Reconstruction of typical microtia can take two general approaches: autologous or nonautologous. Nonautologous reconstruction involves placement of a high-density polyethylene implant under the skin. This approach results in excellent results but requires harvest of a flap (commonly temporoparietal fascia flap based off the superficial temporal artery +/- skin grafting in certain cases). Disadvantages include the presence of a foreign body that may become exposed through the temporoparietal fascia flap or graft, susceptibility to infection, and difficulty with salvage in case of complications. The second approach more commonly used involves the use of autologous tissue (rib cartilage) to shape an ear framework, which is then buried in a subcutaneous pocket. The meticulous shaping of the framework, creation of a thin skin pocket, and use of drains allow the skin to contour around the intricate framework. The procedure requires multiple stages but results in a reconstructed ear that has good form and is capable of responding to trauma and infection like other parts of the body. The disadvantage is the need to harvest cartilage from the multiple ribs.

Craniofacial Microsomia

Craniofacial microsomia, also known as hemifacial microsomia, is a constellation of abnormalities involving deficient development of parts of the face related to the first and second branchial arches. Deformity can be unilateral or bilateral and can involve the orbit, mandible, external ear, facial nerve, and facial soft tissue. Each or all of the structures may be involved and to varying degrees. The cause is unknown but is thought to be related to in utero vascular compromise of the stapedial artery. Treatment of craniofacial microsomia is complex, and the approach has to be tailored for individual patients. Functional problems, such as airway compromise or eye exposure, are treated in childhood; reconstruction of other structural defects is delayed until the patient is almost full-grown. Novel approaches using distraction osteogenesis of the mandible, pioneered by long bone distraction techniques by Ilizarov, have been modified by surgeons such as McCarthy and used to treat and avoid long-term complications in these patients.

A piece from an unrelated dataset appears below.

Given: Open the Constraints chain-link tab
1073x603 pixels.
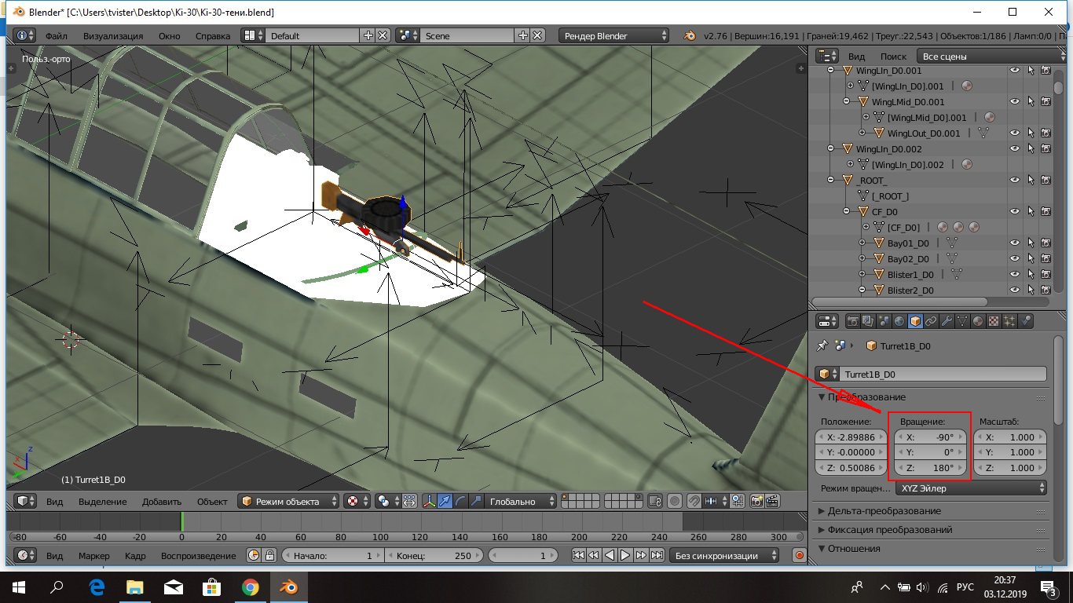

For patients with craniofacial anomalies such as those described as well as for those with cleft lip and palate, the current standard is team care at an established craniofacial center. With referral to a craniofacial center at birth, the craniofacial team can make a diagnosis, carry out genetic testing, educate the family, and outline short-term and long-term plans in a coordinated manner, bringing in multiple specialists (e.g., plastic surgeons, neurosurgeons, oral surgeons, orthodontists, speech pathologists, otolaryngologists, ophthalmologists, social workers, nurse practitioners, developmental psychologists, and pediatricians).

Cleft Lip and Palate

Cleft lip and palate are relatively common congenital anomalies. They may be unilateral or bilateral. Most are isolated anomalies, but many syndromes have clefts as one of the features. The genetics of cleft lip and palate is complex, and the condition is multifactorial. The pathophysiologic mechanism of cleft lip and palate is incompletely understood, but the deformity and its variations are well described. A minimum of three operations, and usually four, will be required to correct the deformity. These are performed at specific times corresponding to the developmental stage of the patient. Commonly the sequence is as follows: cleft lip repair at 3 to 6 months, cleft palate repair before 1 year (or before speech development), and alveolar bone graft when permanent dentition begins and after orthodontic preparation. Future surgeries are reserved for the end of skeletal maturity and include possible septorhinoplasty in the late teenage years, possible lip and nose revisions, and LeFort I maxillary advancement, if indicated. At times during these two stages, secondary procedures for speech improvement are done in almost 5% to 20% of the cases.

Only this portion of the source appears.